• **Prompt**: Transcribe every entry word for word, but skip the images.

• **Input**:
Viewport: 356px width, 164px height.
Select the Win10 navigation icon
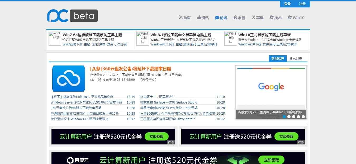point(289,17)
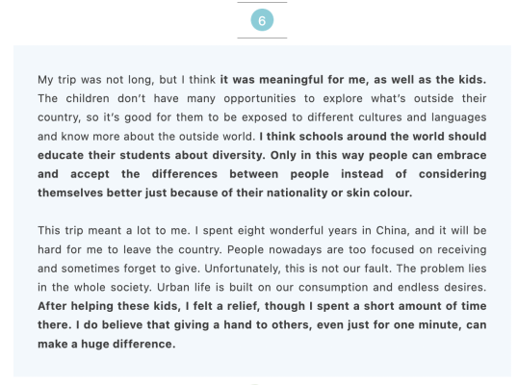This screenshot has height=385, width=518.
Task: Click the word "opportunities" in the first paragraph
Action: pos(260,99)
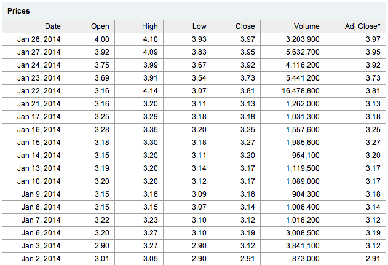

• **Task result**:
Viewport: 356px width, 164px height.
Select the Win10 navigation icon
point(289,17)
This screenshot has height=385, width=518.
Task: Click the word "opportunities" in the first paragraph
Action: pos(260,99)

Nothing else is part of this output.